[Task brief]
Look through the entries below and count the lines that contain "text". Reply with that number only.

[Provided entries]
----

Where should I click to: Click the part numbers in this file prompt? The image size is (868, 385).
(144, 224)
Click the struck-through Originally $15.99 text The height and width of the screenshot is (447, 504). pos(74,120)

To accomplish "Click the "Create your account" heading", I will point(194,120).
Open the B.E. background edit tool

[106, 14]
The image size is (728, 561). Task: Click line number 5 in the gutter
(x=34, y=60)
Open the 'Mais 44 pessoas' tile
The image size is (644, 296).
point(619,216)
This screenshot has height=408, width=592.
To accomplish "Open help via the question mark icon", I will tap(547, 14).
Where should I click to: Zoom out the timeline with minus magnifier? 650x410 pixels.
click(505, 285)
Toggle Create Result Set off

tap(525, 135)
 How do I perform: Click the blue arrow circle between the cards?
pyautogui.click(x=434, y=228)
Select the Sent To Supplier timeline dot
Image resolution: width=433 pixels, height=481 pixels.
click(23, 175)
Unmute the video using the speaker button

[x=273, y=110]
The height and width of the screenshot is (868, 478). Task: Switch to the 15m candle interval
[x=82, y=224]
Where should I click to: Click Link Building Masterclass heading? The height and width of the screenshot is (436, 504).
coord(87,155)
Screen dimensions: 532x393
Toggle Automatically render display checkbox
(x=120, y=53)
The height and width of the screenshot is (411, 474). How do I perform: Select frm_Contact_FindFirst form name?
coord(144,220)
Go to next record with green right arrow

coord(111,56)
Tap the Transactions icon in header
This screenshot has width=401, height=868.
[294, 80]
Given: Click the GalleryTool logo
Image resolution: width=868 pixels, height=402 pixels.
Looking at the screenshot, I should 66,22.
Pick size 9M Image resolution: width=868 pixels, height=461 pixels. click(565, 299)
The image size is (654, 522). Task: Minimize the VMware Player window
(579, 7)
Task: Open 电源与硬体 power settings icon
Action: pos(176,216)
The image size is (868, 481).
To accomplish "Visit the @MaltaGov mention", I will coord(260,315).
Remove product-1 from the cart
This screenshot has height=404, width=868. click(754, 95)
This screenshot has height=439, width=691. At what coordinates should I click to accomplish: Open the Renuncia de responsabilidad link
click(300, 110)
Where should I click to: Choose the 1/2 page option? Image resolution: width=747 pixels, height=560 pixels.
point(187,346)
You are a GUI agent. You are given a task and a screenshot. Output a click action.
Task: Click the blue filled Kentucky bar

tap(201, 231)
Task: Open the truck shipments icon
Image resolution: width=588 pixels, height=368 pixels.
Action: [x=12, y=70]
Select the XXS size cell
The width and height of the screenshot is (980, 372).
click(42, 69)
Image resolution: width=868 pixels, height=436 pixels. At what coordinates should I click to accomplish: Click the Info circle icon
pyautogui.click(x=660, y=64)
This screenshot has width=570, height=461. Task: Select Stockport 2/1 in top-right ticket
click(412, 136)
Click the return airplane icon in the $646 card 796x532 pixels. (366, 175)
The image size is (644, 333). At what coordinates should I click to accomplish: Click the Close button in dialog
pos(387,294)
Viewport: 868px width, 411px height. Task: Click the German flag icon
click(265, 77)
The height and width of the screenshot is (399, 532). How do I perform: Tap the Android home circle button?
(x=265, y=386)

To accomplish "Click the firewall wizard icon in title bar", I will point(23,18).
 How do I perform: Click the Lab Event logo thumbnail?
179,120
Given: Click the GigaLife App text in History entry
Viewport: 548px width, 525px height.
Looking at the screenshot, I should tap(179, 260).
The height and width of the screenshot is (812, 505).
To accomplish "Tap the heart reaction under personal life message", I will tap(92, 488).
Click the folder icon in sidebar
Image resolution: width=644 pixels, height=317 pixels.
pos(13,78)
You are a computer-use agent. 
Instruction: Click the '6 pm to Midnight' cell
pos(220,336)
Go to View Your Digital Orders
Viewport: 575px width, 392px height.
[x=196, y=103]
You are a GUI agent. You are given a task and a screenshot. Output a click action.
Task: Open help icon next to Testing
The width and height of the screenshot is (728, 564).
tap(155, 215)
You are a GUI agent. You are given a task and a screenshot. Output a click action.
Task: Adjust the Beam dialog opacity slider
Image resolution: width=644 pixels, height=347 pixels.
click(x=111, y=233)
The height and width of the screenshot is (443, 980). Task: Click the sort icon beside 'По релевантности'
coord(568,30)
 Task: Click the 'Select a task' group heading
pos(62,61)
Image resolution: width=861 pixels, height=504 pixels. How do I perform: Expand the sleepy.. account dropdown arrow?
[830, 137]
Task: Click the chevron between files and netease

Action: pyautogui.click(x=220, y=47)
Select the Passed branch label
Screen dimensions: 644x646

----

[Result of the exercise]
2